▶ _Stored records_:
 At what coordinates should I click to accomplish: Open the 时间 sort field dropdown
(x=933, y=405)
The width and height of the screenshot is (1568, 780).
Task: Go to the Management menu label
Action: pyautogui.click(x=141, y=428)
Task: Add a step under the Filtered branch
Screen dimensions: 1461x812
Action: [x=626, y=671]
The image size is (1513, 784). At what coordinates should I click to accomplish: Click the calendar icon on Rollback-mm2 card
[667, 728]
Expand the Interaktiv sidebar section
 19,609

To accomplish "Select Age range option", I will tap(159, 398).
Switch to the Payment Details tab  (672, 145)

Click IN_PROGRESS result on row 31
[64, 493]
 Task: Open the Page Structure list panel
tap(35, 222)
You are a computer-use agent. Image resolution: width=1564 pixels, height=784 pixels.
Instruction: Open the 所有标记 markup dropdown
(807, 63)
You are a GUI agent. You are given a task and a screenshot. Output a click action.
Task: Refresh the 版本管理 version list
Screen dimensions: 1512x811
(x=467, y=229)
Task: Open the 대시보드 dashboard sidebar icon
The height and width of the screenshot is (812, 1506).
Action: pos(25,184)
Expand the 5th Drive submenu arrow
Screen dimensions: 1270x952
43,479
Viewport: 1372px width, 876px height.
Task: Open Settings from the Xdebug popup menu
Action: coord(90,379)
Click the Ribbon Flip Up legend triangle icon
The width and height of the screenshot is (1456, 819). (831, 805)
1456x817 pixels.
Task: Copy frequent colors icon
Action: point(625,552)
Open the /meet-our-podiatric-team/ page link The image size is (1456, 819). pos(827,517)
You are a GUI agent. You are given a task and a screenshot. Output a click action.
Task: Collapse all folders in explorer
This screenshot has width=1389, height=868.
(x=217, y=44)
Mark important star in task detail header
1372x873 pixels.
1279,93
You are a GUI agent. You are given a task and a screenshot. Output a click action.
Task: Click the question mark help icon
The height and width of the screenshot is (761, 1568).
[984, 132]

▶ _Problem description_: The output must consist solely of the lines from the first line of the records through the line containing "Switch to the", reproduced exactly.

▶ _Result for this exercise_:
 At what coordinates should I click to accomplish: Open the 时间 sort field dropdown
(x=933, y=405)
The width and height of the screenshot is (1568, 780).
Task: Go to the Management menu label
Action: pyautogui.click(x=141, y=428)
Task: Add a step under the Filtered branch
Screen dimensions: 1461x812
Action: [x=626, y=671]
The image size is (1513, 784). At what coordinates should I click to accomplish: Click the calendar icon on Rollback-mm2 card
[667, 728]
Expand the Interaktiv sidebar section
 19,609

To accomplish "Select Age range option", I will tap(159, 398).
Switch to the Payment Details tab  (672, 145)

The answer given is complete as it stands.